THERE is only one adrenaline shot which Grace Reid wants to experience any time soon – the thrill of competing at a European Championships on her home terrain of Edinburgh’s Royal Commonwealth pool.

Scotland’s diving sensation – who claimed a gold medal in the Gold Coast back in April – revealed this week that she takes an Epipen with her everywhere she goes, in order to alleviate the effects of a nut allergy which has caused more than one last-minute dash to alleviate the dramatic effects of an anaphylactic reaction.

“I’m really not that unfortunate but I’ve had a lot of problems in terms of allergies, I’m a sensitive old soul I guess,” says Reid. “It is something I have struggled with since I was a little girl, since I was about six. But I’m fortunate, my mum is actually a nurse so if I’ve ever had an episode she is pretty switched on. She is like ‘right, this is not good, we’re going to deal with this’.

“I’ve had instances back home where I have had to go to hospital and just get taken care of,” she added. “Just from cross contamination because I have eaten something and there has been a spoon or something.”

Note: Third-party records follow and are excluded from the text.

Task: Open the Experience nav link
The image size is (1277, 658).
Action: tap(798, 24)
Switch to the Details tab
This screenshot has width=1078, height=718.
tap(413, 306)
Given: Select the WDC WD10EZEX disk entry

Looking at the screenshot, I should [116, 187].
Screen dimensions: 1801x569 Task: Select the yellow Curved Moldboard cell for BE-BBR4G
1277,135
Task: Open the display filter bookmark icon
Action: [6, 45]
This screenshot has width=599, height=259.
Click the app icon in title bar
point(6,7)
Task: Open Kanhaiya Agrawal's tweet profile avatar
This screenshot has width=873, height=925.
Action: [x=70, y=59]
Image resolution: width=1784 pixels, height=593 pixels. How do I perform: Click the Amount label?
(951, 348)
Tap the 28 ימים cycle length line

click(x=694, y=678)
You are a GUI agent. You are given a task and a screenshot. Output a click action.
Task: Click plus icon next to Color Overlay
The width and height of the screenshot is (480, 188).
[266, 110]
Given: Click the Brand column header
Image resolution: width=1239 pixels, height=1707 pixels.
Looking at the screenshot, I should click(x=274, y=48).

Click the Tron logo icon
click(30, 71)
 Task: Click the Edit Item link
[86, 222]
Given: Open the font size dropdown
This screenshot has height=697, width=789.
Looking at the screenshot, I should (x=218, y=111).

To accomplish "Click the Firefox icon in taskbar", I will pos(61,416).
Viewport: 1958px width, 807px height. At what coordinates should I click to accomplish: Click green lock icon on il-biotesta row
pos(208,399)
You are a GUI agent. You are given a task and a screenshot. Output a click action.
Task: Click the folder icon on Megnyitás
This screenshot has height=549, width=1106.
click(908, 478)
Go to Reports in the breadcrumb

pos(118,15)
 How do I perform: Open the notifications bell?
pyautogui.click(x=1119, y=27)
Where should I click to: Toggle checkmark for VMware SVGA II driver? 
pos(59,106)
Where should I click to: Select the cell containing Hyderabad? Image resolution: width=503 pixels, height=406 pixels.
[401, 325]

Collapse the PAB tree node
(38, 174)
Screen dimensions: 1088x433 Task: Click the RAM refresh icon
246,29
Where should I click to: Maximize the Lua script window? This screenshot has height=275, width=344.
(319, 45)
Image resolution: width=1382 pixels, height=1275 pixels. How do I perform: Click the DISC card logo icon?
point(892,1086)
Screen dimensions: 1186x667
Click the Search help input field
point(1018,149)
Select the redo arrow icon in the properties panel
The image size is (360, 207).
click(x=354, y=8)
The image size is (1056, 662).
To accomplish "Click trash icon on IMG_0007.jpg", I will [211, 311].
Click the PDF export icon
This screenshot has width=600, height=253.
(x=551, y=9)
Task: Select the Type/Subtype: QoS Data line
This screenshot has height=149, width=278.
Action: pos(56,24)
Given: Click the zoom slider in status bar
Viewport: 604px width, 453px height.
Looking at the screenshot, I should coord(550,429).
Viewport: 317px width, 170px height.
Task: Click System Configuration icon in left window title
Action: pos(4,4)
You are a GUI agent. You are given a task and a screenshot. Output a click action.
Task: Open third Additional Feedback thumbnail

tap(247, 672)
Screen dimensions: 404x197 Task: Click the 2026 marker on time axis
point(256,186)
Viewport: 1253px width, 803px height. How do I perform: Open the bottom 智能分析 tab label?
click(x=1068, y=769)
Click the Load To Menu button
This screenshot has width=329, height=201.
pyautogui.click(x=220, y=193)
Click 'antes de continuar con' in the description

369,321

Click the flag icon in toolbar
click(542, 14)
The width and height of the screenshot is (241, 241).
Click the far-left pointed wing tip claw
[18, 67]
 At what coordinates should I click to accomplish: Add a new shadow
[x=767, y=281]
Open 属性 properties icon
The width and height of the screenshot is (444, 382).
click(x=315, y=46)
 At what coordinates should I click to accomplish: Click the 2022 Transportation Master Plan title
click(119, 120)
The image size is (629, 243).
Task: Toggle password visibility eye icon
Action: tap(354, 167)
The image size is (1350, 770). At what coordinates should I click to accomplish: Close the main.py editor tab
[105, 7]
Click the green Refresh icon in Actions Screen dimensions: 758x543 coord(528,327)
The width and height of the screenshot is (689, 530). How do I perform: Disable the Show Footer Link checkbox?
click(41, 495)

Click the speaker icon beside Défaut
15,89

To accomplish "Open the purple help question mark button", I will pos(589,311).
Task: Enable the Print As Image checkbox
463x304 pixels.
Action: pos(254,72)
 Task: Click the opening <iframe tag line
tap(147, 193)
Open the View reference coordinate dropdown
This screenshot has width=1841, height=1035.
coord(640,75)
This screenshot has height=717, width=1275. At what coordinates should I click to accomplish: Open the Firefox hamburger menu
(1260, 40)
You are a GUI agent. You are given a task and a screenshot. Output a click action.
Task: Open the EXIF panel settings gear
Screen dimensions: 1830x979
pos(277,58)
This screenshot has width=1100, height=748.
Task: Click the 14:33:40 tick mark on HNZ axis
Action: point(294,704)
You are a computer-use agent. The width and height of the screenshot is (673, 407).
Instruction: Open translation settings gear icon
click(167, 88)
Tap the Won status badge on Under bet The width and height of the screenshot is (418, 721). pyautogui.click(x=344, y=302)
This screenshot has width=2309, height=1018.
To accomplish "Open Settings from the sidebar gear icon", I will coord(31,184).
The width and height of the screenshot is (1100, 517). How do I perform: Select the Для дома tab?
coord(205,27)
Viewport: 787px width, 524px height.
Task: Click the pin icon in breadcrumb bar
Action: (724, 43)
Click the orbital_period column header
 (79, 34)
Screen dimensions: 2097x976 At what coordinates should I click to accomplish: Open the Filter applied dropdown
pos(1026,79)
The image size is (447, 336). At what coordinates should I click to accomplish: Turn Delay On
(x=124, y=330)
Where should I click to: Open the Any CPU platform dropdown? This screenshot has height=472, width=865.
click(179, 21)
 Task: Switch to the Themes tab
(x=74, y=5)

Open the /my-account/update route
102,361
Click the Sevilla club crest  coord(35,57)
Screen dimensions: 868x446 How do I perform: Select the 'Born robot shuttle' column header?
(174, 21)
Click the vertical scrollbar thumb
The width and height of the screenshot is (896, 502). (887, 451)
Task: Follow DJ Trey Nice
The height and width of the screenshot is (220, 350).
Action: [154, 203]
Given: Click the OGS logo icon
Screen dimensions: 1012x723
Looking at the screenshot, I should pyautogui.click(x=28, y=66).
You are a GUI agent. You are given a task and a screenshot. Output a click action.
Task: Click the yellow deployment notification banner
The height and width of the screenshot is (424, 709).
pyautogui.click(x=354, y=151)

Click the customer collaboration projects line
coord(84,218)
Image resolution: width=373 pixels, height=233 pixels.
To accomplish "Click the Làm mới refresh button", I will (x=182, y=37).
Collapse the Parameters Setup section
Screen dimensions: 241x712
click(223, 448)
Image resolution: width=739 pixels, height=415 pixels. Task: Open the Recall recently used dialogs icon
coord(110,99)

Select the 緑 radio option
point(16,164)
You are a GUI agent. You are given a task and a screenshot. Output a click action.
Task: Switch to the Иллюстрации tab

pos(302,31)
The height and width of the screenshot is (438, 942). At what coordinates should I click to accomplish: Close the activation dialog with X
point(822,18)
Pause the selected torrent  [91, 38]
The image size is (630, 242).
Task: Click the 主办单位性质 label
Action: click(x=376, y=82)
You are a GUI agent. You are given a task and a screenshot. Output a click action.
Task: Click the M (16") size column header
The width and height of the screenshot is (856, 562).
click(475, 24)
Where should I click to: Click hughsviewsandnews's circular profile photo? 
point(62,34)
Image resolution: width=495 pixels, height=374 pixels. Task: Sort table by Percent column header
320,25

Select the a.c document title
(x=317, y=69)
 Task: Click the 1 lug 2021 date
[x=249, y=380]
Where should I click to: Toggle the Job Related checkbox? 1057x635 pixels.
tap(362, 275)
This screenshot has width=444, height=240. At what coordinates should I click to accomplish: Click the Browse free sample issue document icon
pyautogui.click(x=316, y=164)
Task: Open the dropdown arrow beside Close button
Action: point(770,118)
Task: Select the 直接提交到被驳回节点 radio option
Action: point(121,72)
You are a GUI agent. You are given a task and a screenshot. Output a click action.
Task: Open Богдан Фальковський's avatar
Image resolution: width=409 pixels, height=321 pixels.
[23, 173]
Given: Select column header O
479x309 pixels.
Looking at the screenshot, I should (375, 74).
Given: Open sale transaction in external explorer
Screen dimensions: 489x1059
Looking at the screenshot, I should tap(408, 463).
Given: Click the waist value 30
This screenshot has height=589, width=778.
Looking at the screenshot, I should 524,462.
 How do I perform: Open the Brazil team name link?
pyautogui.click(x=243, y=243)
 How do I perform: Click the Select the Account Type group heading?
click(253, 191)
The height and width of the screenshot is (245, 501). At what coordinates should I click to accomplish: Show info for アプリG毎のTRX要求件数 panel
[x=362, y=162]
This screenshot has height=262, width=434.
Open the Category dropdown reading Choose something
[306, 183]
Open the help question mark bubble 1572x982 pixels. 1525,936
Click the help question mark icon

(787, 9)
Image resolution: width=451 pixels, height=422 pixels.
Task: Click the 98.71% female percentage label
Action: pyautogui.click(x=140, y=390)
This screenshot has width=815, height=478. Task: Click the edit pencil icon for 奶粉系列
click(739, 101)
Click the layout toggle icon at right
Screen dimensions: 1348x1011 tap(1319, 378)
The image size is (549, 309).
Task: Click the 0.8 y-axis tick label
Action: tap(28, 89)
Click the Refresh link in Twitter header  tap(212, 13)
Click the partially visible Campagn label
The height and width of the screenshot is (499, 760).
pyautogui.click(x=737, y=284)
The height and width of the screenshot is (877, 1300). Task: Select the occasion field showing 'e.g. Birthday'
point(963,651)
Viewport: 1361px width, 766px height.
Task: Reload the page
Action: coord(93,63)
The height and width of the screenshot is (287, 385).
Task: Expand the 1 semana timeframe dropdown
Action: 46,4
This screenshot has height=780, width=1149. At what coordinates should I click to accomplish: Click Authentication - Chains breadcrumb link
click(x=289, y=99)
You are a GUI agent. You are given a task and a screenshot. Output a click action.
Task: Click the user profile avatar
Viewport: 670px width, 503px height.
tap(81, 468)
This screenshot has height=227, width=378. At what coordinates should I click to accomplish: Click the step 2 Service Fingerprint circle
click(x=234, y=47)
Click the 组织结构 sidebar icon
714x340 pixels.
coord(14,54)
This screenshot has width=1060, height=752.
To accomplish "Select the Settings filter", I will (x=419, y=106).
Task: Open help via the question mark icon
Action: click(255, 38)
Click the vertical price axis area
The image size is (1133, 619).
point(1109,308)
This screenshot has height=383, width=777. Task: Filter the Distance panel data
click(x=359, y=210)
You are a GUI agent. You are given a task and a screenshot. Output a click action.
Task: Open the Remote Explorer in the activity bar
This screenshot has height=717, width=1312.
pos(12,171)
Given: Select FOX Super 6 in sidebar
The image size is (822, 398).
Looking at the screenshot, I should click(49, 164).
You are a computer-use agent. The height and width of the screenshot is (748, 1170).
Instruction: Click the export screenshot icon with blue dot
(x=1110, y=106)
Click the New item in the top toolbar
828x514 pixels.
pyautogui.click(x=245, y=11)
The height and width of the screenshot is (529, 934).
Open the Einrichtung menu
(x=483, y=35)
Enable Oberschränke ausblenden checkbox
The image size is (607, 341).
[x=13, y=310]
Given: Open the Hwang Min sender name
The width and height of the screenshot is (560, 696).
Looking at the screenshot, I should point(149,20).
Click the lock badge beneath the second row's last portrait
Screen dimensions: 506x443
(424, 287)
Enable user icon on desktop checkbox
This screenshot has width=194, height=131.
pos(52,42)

Considering the 22-year-old’s travels since Australia have taken her to Canada twice and Russia twice, then China, keeping on top of all this has taken some getting used to. “It’s something I would love not to have to think about but I do so when I travel I travel with all the medicines I need, when I get to a new place, I go and speak to the chef, get them to understand, no, no I really can’t eat this and I do all I can and minimise the risk. We are very well looked after. But I’m anaphylactic to nuts so going to somewhere like China that’s a strain that I usually don’t think about at home because I know what I can and can’t eat.”

It is 50 days and counting now until this unique multi-sport Euros gets under way in early August – the hub for everything bar the athletics, which is in Berlin, will be Glasgow. With her synchro partner and London training pal Tom Daley, with whom she won European gold, absent as he prepares to have a baby with his husband Dustin Lance Black, Reid will be one of the most recognisable figures present in August. She doesn’t feel this will be too much of a burden, however.

“I don’t think about it like that, I think the British Diving team has so much depth and experience that every athlete on the team that has been announced is a potential top-six medalist, champions within that realm,” she said. “And I am really excited to see how the whole team does, I’d like to think I am a strong member of that team but I am by no means the only one. I absolutely love London and it is feeling like home but this is home, home, as I say to my mum all the time. Coming here, with the home comforts, the familiarity, that home turf I am really hoping will be an asset to help my performance.”

She admits to being a little conflicted as to whether she would ever want Daley’s profile, even though she feels happy just to be “a little tadpole” in the giant pond which is London.

“I suppose it’s six of one and half a dozen the other,” she says. “It’s amazing to think you get invited to this launch and the next thing and that’s so exciting and cool but the downside is you go out with your friends for a coffee with your hair messy and people see you. He [Daley] handles the media fantastically. I’ve never seen him say no to anyone for a picture. If that did ever happen I would hope I’d handle it a similar way.”

“In London I am this little tadpole, but that’s really nice and I think it is really humbling to remind you that actually yes okay I am doing really well in my sport but I am a very tiny piece of a big, big system so no it’s nice and I think now and again maybe a little girl will come up to me and say I’ve started diving and that to me means the world, to think that I can have a positive impact on other people.”